A 24-year-old American YouTuber is staring down the possibility of a five-year prison sentence after illegally sneaking onto one of the world’s most forbidden islands and leaving a can of Diet Coke for a tribe that has killed outsiders before. The content creator, Mykhailo Viktorovych Polyakov, is from Scottsdale, Arizona, and is currently being held in India after his bold stunt ended in an arrest.
According to CBS News, Polyakov was arrested on March 31, 2025, two days after he landed on the restricted shores of North Sentinel Island, located in India’s Andaman and Nicobar Islands. Indian law bans all visitors from coming within 3 miles of the island, where the Sentinelese tribe has lived in complete isolation for thousands of years.
Polyakov runs a YouTube channel focused on travel to high-risk parts of the world, including Taliban-controlled Afghanistan. But North Sentinel Island was his most ambitious target yet. He had reportedly tried to reach the island twice before finally making it on his third attempt.
A 9-hour rubber dinghy ride and a whistle that nobody answered
Getting to the island was no small feat. Polyakov spent several months studying sea conditions, tides, and the island’s layout before attempting his trip. He used GPS navigation and surveyed the area through binoculars before landing. After floating for nine hours on a rubber dinghy, he reached the shore, where he blew a whistle to try and get the tribe’s attention. Nobody responded.
He stayed on the beach for roughly an hour before giving up on making contact. Before leaving, he placed a coconut and a can of Diet Coke on the sand as an offering, then shot footage on his camera and collected sand samples. Local fishermen spotted him on his way back and reported him to authorities. He was arrested two days later in Port Blair, the regional capital.
A senior police officer told CBS News that regardless of how the trip is framed, laws were broken: “It may be claimed to be an adventure trip, but the fact is that there has been a violation of Indian laws. Outsiders meeting Sentinelese could endanger the tribe’s survival.”
Charged with entering a prohibited tribal reserve
Polyakov has been charged with illegally entering a protected tribal zone, which under Indian law carries a maximum sentence of five years in prison and a fine. His next court appearance is set for April 29. A U.S. consulate official visited him in jail, and the U.S. Embassy confirmed it is tracking the situation, telling reporters it takes its responsibility to assist Americans abroad seriously.

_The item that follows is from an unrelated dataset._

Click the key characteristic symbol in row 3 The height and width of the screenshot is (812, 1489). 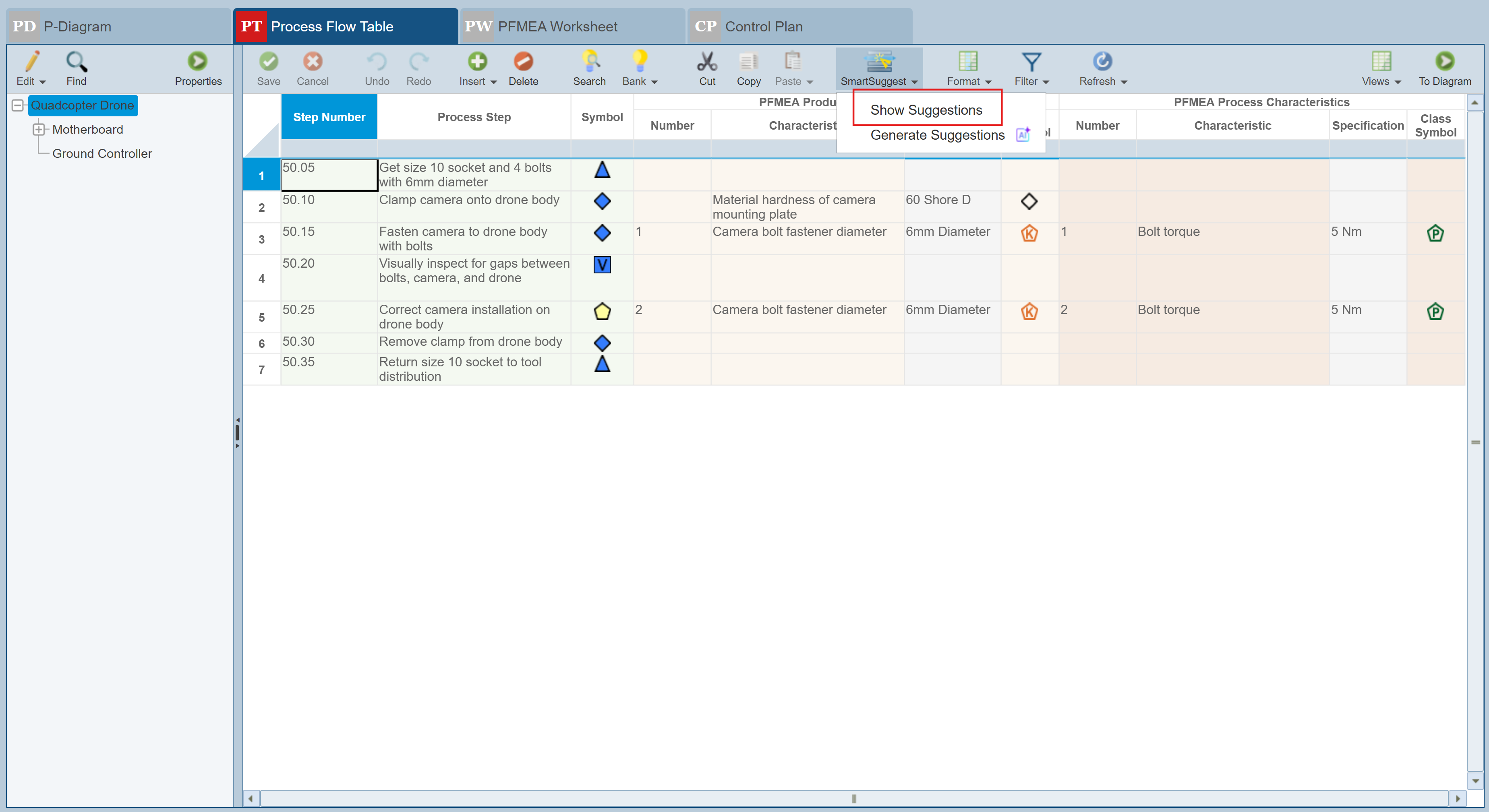click(x=1029, y=233)
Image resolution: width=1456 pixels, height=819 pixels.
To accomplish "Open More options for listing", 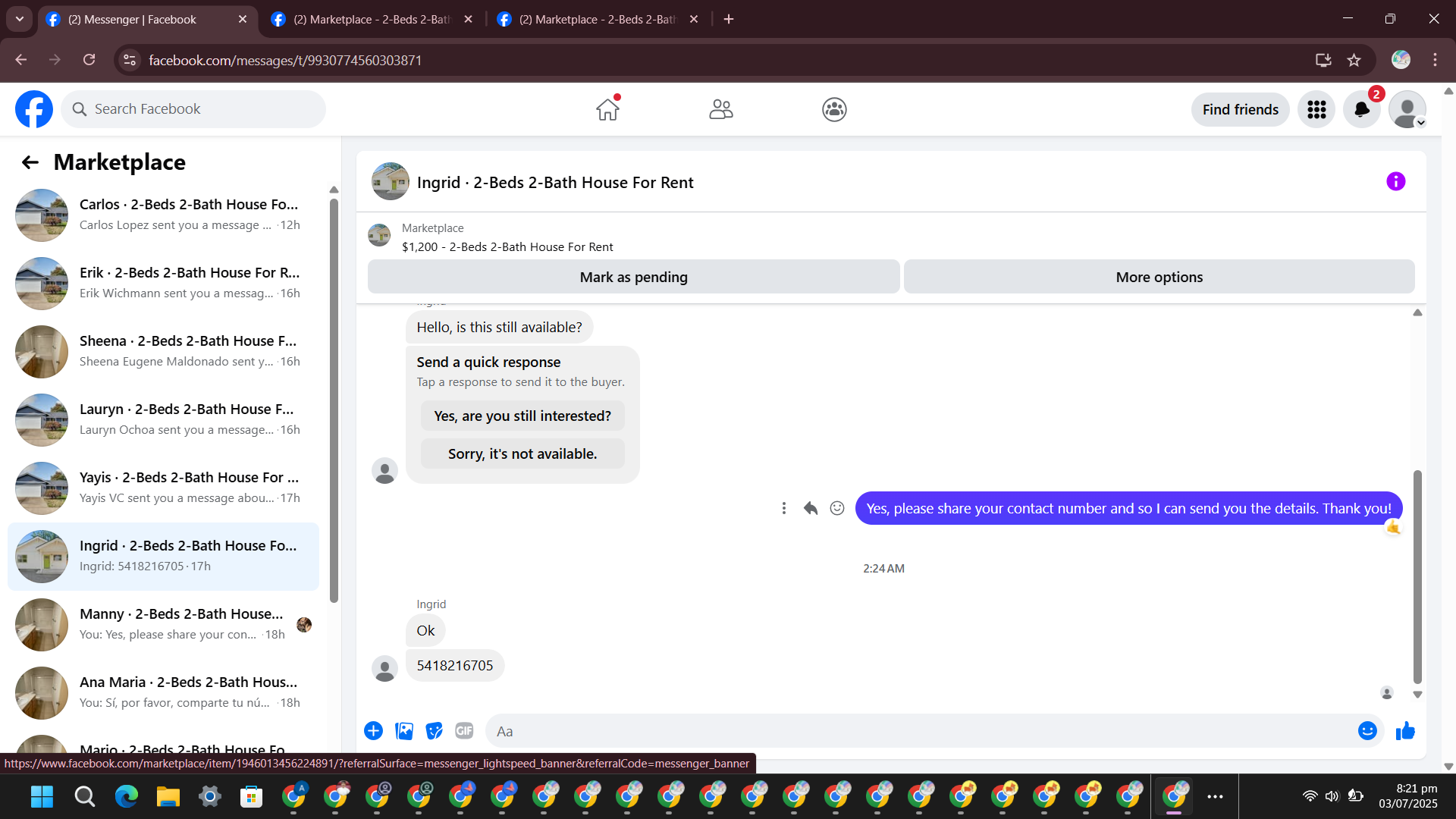I will point(1159,278).
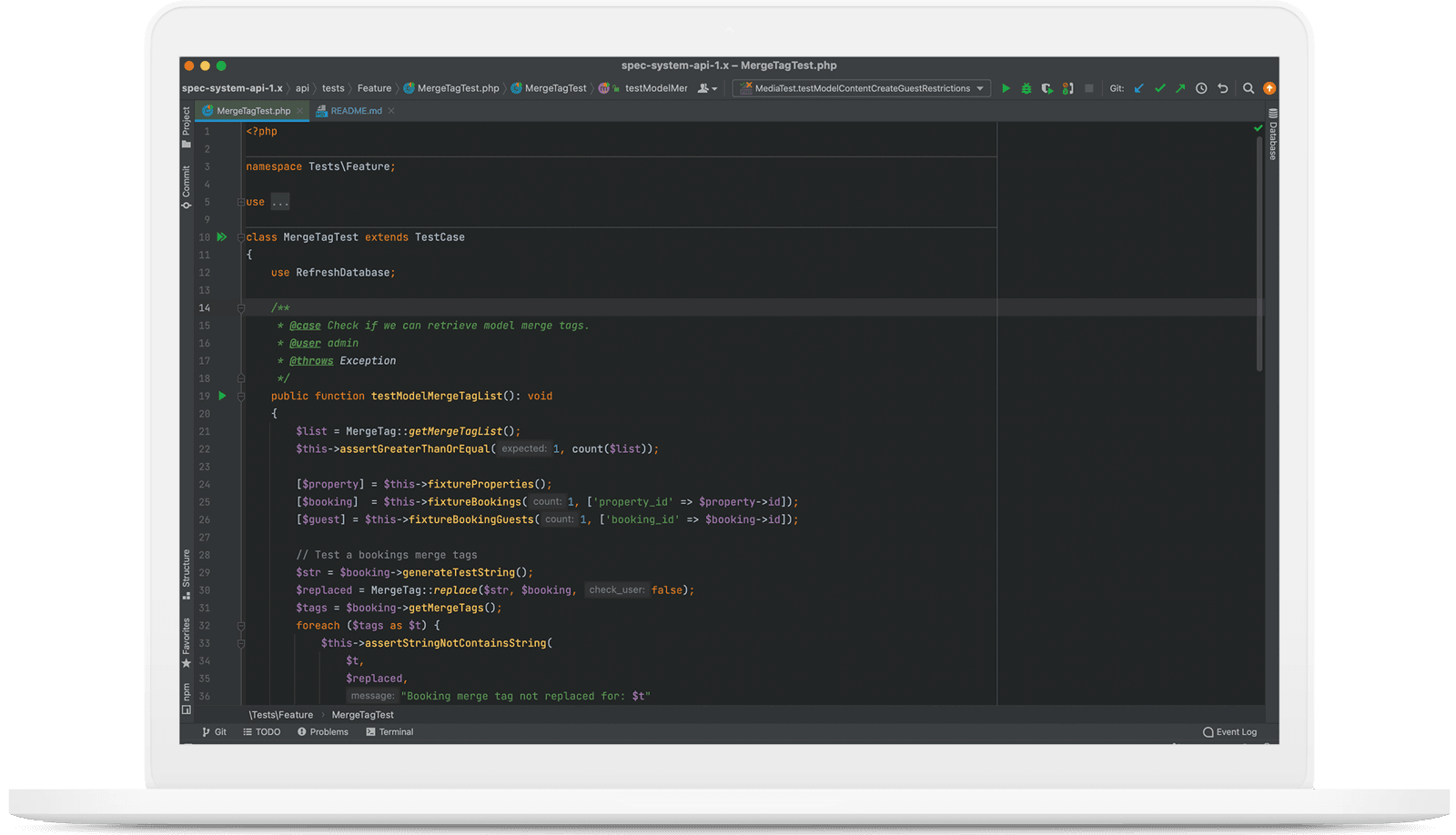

Survival International, a group that advocates for the rights of indigenous communities, did not hold back in its response to the incident. The group’s director, Caroline Pearce, said in a statement that it “beggars belief that someone could be that reckless and idiotic.” She added that Polyakov “not only endangered his own life, but also put the lives of the entire Sentinelese tribe at risk,” noting that uncontacted peoples have no immunity to common diseases like flu or measles, which could potentially wipe out the entire community.
The island has a deadly history with outsiders
This is not the first time someone has paid a serious price for approaching North Sentinel Island. In 2018, American missionary John Allen Chau landed on the island illegally in what he reportedly believed was a divine mission. He was killed almost immediately, shot by a barrage of arrows. The Sentinelese then buried his body on the beach. Attempts to recover his remains were eventually abandoned out of concern it would further agitate the tribe.
In 2006, two Indian fishermen who drifted too close to the island were also killed. The Sentinelese are known to use bows, arrows, and spears against anyone who approaches, and the Indian government has historically kept any interaction to a bare minimum, limited to rare official “gift-giving” trips where small teams leave bananas and coconuts from a safe distance.
Pearce of Survival International pointed to the Chau incident directly, saying the tribe has made their position on outsiders completely clear over the years. This is not the first time a content creator has found themselves in legal trouble abroad for a controversial stunt, and Polyakov is not the only one whose dangerous choices overseas have ended in a courtroom. In another shocking case, ex-Virginia Lt. Gov. Justin Fairfax was linked to a fatal domestic incident that shook headlines earlier this year.
Other creators have drawn criticism for similar stunts involving isolated tribes. The NELK Boys faced backlash after offering vapes and alcohol to an indigenous tribe, while an Irish travel influencer went viral in 2025 for a risky recorded encounter with an isolated group in Papua, Indonesia.